What a fool believes, he sees, no wise man has the power to reason away.
Ironically, it's exactly this sense of the word that most people are claiming Alanis failed at. For example, neither "Rain on your wedding day" or "A traffic jam when you're already late" are outside of what might naturally be expected -- as many people have observed, it's simply bad luck. One could argue that both qualify as an outcome "as if in mockery of the promise and fitness of things", but the problem with this is that they don't meet the test of being opposite to what might naturally be expected. One could further argue that these outcomes might not be what was expected, but having unrealistic expectations thwarted by everyday reality is not ironic.
Other questionable examples of Alanis-irony include "Good advice that you just didn't take" and "a black fly in your Chardonnay". The best explanation I've heard is that by writing a song about irony which used examples which were not ironic, Alanis was indulging in meta-irony. Who knew she was such an intellectual?!
I'm sorry, but "someday ram will be cheap as hell, so who cares!" is the definition of crappy programmer logic. And that's what the poster prior had just commented on. Just because drives are 500gb doesn't mean you should't optimize your application to use as little as possible.
Anyway, as for firefox itself. I don't know about you but "tens of megabytes" seems like a lot to me for a single feature. And I'm not saying fastback is the cause of the large memory uses everyone sees - but it is the item given blame by everyone in response to their complaints about memory.
I'm simply saying that either the justification (fastback's fault) for memory usage is incorrect, it is correct and we just have to accept that it's enormous or the justification is wrong and there really is some problem somewhere that a ton of people are experiencing and that is being sloughed off.
My computer is over 3 years old. It was just a regular midrange Dell. At the time, 512MB was standard and I got 1GB due to a special offer. For people whose computers weren't found in a dumpster, it is definitely worth the hundreds of megs of ram to get a slightly faster back button.
I was actually going for more of a sense of situational irony; however I admit not much thought went to the wording at the time. The best part has been the enjoyment of reading through all the comments about my statement. Isn't that just a little bit ... ironic?
The only ironic thing in her song is that despite being about irony, there is in fact no irony in it. Maybe that was part of the intent of the song in the first place, but it doesn't change the fact that there isn't a single correct use of irony in the piece, just a lot of depressing coincidences.
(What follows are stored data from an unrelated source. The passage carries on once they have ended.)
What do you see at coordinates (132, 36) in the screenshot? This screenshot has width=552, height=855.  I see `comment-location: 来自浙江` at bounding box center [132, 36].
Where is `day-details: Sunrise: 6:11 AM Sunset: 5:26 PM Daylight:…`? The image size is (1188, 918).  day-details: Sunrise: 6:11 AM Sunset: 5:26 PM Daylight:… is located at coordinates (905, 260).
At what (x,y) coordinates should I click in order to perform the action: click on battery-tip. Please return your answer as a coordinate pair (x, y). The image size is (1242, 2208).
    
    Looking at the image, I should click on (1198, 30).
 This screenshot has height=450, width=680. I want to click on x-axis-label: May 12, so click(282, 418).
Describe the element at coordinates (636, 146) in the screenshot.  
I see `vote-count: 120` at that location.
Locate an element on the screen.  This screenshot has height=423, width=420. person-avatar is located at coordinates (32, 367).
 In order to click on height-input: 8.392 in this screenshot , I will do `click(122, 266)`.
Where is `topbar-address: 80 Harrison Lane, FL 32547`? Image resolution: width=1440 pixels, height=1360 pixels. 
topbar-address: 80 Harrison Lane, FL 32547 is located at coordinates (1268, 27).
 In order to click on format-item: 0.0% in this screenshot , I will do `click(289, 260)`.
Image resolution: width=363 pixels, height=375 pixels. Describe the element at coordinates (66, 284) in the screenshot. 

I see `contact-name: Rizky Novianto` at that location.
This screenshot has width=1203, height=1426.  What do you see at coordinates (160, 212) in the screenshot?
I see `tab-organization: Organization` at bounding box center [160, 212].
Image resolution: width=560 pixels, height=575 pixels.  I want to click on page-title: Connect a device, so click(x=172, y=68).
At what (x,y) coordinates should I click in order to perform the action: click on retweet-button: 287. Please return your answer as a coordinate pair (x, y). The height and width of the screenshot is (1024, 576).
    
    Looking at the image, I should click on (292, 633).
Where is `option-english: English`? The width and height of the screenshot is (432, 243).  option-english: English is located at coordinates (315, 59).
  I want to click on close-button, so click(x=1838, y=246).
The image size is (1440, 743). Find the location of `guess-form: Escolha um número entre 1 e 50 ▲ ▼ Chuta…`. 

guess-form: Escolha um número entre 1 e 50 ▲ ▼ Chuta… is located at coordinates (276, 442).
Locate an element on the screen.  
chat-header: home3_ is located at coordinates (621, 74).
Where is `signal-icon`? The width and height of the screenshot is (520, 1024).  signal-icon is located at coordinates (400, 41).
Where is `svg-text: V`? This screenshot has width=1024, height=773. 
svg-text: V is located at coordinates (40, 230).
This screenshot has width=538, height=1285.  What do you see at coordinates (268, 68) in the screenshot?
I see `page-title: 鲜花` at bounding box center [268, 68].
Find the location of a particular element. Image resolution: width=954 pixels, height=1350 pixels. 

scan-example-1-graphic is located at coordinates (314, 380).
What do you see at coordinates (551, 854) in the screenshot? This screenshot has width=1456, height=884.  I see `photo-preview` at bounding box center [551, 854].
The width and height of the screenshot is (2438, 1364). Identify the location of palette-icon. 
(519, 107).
Mozilla has totally failed to understand the user's priorities
Many many user are trying hard to use firefox Because
1) Too Slow if you install even 10 or 12 Extensions
2) No page zoom facility
3) Extension Technology needs a overhaul Because it Inherently Insecure
Instead of fixing these damn things what are those Mozilla hackers upto i don't understand
Does anyone else suddenly have an urge to play some Gran Turismo 3?
Anyone got any of the GP Alphas to work on Windows Server 2003 (SV1)? Every one of them has invariably crashed just after opening the first window for me.